Two companies – NexOptic and Spectrum – may be on the verge of finalizing the development of a brand new camera lens technology specifically designed to make shots taken over a long range with a smartphone much clearer. In fact, according to the duo, they have already finished the engineering trade study for their telephoto lens stack design, which they have trademarked as Diamond Blade Optics. Although the patent for both the underlying technology, Blade Optics, and Diamond Blade Optics is still pending, a prototype is already under development by Spectrum and is already in the second phase of development.
The general idea behind the new lens design lies in the problem with smartphone cameras as they are currently designed. It is true that many of the smartphones currently on market – like HTC's highly regarded u11 or the up-and-coming OnePlus 5 – take absolutely stunning photos at shorter ranges. The problem is that fewer and fewer details are captured as the distance between the subject and the sensors increases. NexOptic and Spectrum believe they can solve that issue by rethinking and re-engineering how the current curved lenses are designed, building on what the companies call a "compress before focus" approach. By compressing light, focusing elements can be compacted without reducing resolution – potentially allowing for larger apertures to be used. Simulations used to optimize lens shape by the two companies has shown "greatly improve angular resolution" when compared to the smartphone lenses currently used in the smartphone market. That indicates that the new lenses can capture a higher resolution image at a greater distance.

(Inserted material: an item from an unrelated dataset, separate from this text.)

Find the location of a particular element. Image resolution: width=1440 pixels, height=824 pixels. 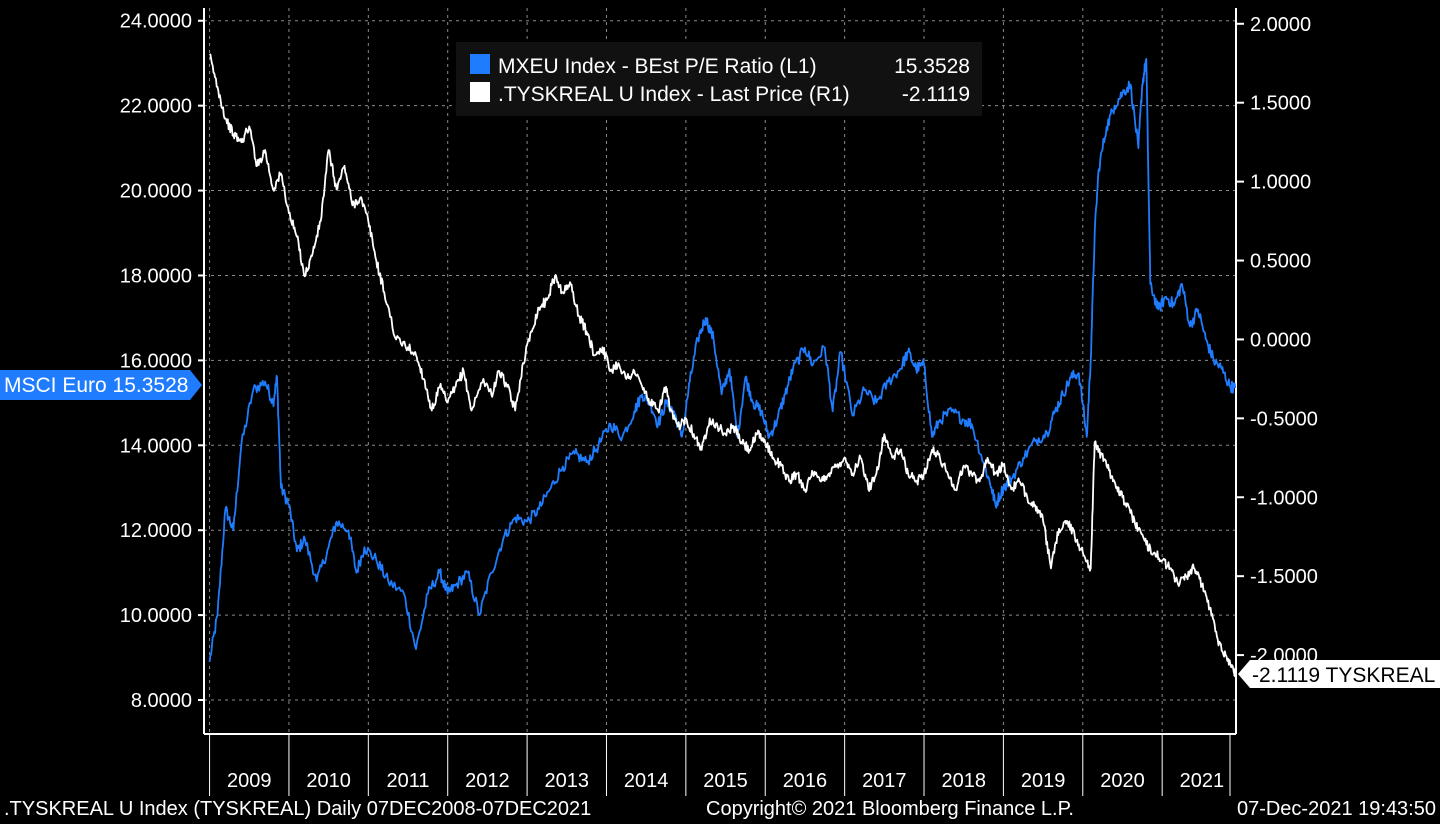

Moreover, according to the President of Spectrum and Director of NexOptic, John Daugela, the companies believe that the lens stack can be manufactured at a "competitive price." If everything goes according to design, the new technology could allow for more "depth-limited optical devices" to have an increased aperture-to-depth ratio thanks to the relatively large aperture which can be used. Better still, since the lens stack is much more compact than the currently used curved lenses, it should allow for more "practical and compact imaging devices." That could also, at least in theory, leave more usable room inside a given device. That's more space for slightly better batteries or other components and it could give any Android manufacturer a substantial leg up in the ever intensifying battle to create the best device available.
Of course, it is always important to note with news like this that the technology itself is still in its early stages. A fair amount of research and engineering will need to be conducted before the manufacturers will be able to get their hands on a commercial version. The prototype smartphone camera is intended, upon completion, to be a proof of concept – showing that the combined goals of Spectrum and NexOptic can be reached in a way that is marketable. None of that necessarily takes away from the commercial viability of either Blade Optics or Diamond Blade Optics, however. The problems associated with long-range digital imaging, particularly with smartphone cameras, are things that whole range of photo-taking device users would most likely love to see a solution to. If the solution is found through this effort, it could very easily have applications far beyond mobile phones.